Yansımadaki kadın “İşte oldu...” dedi.

 

Kaçan genç kadın da aynı anda “İşte oldu...” dedi.

 

Hemen çiçek erciğinin içindeki mavi sıvı kayboldu ve kaçan genç kadının boş gözleri daha keskinleşti, şimdi umursamaz bir imparatoru andırıyordu.

 

Aslında kaçan genç kadın kukla karakterini ortaya çıkarmıştı, yani onu kontrol eden kaçan genç kadının kendisiydi.

 

Gözleri boşken bir kuklaydı, kaçan kadının yarattığı bir kabuktu. Kuklanın kendi düşünceleri ve gücü vardı ama gerçek kaçan kadına kıyasla her açıdan çok daha zayıftı.

 

Normal şartlar altında kukla kaçan kadının dediklerini yapardı ama önemli anlarda kaçan genç kadın kuklayı tamamen kontrol edebilirdi. Kaçan genç kadın kuklası kaçan kadınla aynıydı.

 

Kaçan genç kadın kuklası kendi kendine “Gerisi kolay.” dedi.

 

Sonra da bir efsun daha söylemeye başladı.

 

Bu sefer devasa bir pirana bitkisi belirdi. Ağızı andıran kocaman taç çiçeklerinden yapışkan bir sıvı ceset çıkıyordu!

 

Bu bir erkek bedeniydi ama kıyafetleri ve cildi tamamen çürümüştü. Duyuları yoktu, bu şok edici bir manzaraydı.

 

Kaçan genç kadın kukla bunu hiç umursamıyordu. Elinde kan emebildiği belli olan bir dal belirdi. Dalı dikkatlice cesedin boyun damarına sapladı.

 

Çiçek dalındaki tüpler emmeye başladı ve ceset hızlı bir şekilde söndü ve en sonunda sıvının içinde yok oldu gitti.

 

Kanı alan kaçan kadın kukla kanı antik kalenin her yerine damlatmaya başladı. Rasgele damlatıyor gibi duruyordu ama kuş bakışı bakınca bir kan diyagramı çizdiği anlaşılıyordu!

 

Birsüre diyagramı çizmeye devam ettiği ve diyagramı tamamlayınca kaşlarını çattı.

 

“Olmadı mı?” kaçan genç kadın kuklanın yüzü düşmüştü.

 

“Kan sıkıntılı!” kaçan genç kadın kuklanın yüz ifadesi soğumuştu.

 

“Kandan kurtul, diğerleri fark etmesin.

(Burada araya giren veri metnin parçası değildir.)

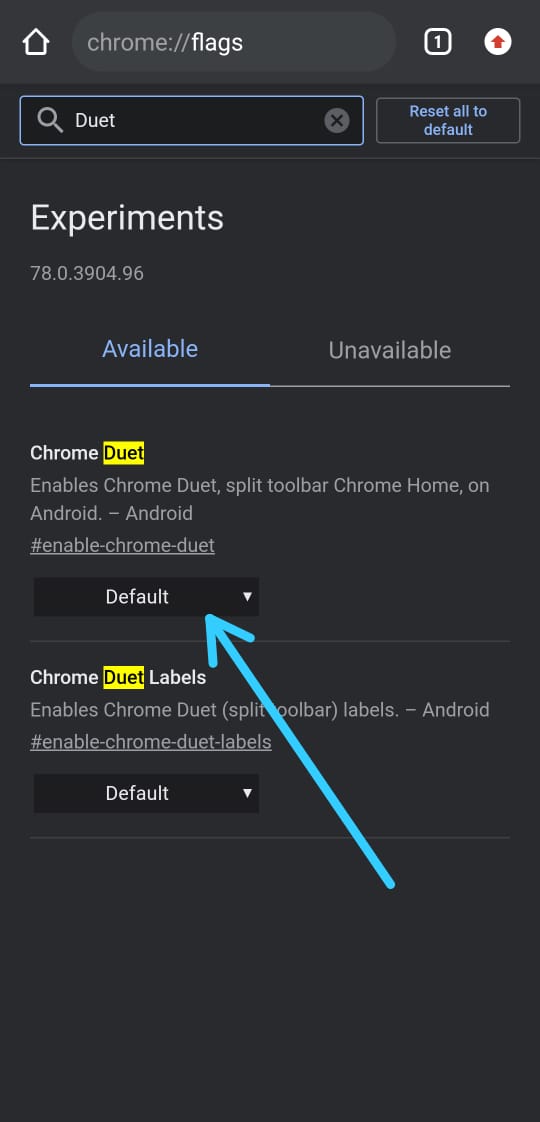
Task: Open the tab switcher showing 1 tab
Action: [x=438, y=42]
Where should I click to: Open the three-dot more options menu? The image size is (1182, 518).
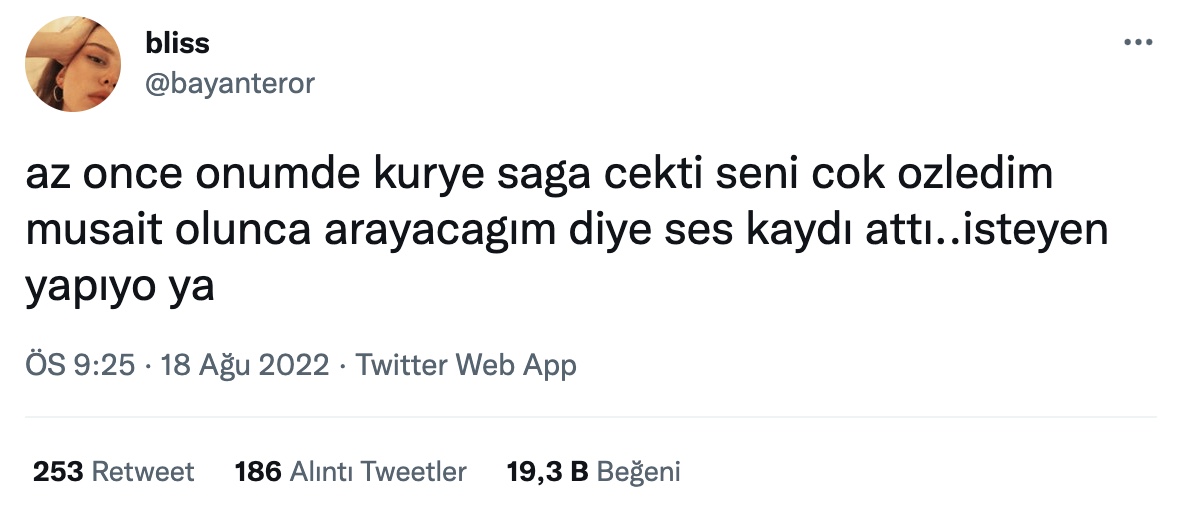click(1138, 42)
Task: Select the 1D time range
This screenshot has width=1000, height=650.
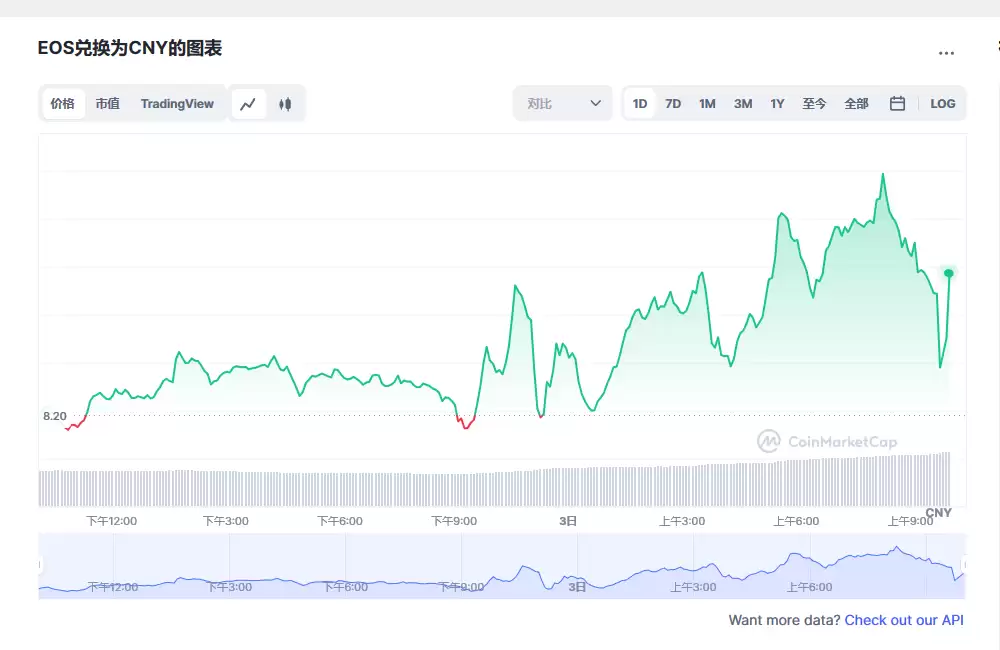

Onuncu âlem mühürünü aç ve sonuncu onur için savaşıyormuş gibi yap.” Kaçan genç kadın kuklası kendiyle konuşuyor gibiydi.

 

Sözlerini bitirince bir süreliğine kaçan genç kadın kuklanın gözlerinde bir naziklik belirdi ama bu naziklik hemen gitti ve yerini boşluk aldı. Ruhunu kaybetmişti.

 

Ruhunu kaybeden kaçan genç kadın kukla yavaş yavaş bir ceset gibi antik kaleden dışarı çıktı.

 

Onuncu âlemin son onuru antik kalenin hemen dışında mühürlenmiş bir yaratıktı. Mühürü koruyan birçok muhafız vardı.

 

Göklerin Altındaki Savaş'ın son onurunun zorluk seviyesi genelde çok yüksek olurdu. Onuncu âlem son onur yaratığı ejderha türleriyle eşdeğer bir hükümdardı. Bunun dışında birkaç tane yüksek seviye hükümdar ve hatta muhafızlık yapan üst kademe hükümdarlar vardı. Yarışmacılar çok güçlü değilse onuncu âlemi kazanmaları imkânsızdı.

 

Kaçan genç kadın kukla buraya son onur için gelmemişti. Antik kalenin yakınındaki mühürlerden çoğunu biliyordu. İnsanlar gerçek niyetini anlayamasın diye muhafızlardan birkaçının mühürünü açtı.

 

Kaçan genç kadının serbest bıraktığı ilk muhafız yüksek seviye ve üst kademe hükümdar arasında bir canlıydı.

 

Kaçan genç kadın kuklayı gören ruh hayvanı hemen sıçradı ve tüm vahşetiyle pençelerini sallamaya başladı.

 

Kaçan genç kadın kukla kolayca yana çekildi ve çiçek asmalarını muhafızın bedenine soktu.

 

Muhafız hiçbir şey yapamıyordu. Çiçek asmasının zehni içine akarken muhafızın gözleri yavaş yavaş değişti...

 

Bir süre sonra muhafızın gözündeki zalimlik tamamıyla yok olmuştu. Bir köle gibi kaçan genç kadın kuklanın yanına gelip uzanmıştı!

 

Muhafızı kontrolü altına alan kaçan kadın kukla aynı şeyi yaparak onuncu âlem muhafızlarının hepsini kontrolü altına aldı.

 

    ...

 

    ...

 

Su Sha Kara Bulut Eğimi'nde durmaya devam ediyordu. Bulutlar ve sis alçaldıkça alçalıyordu, antik kale neredeyse tamamen kaybolmuştu.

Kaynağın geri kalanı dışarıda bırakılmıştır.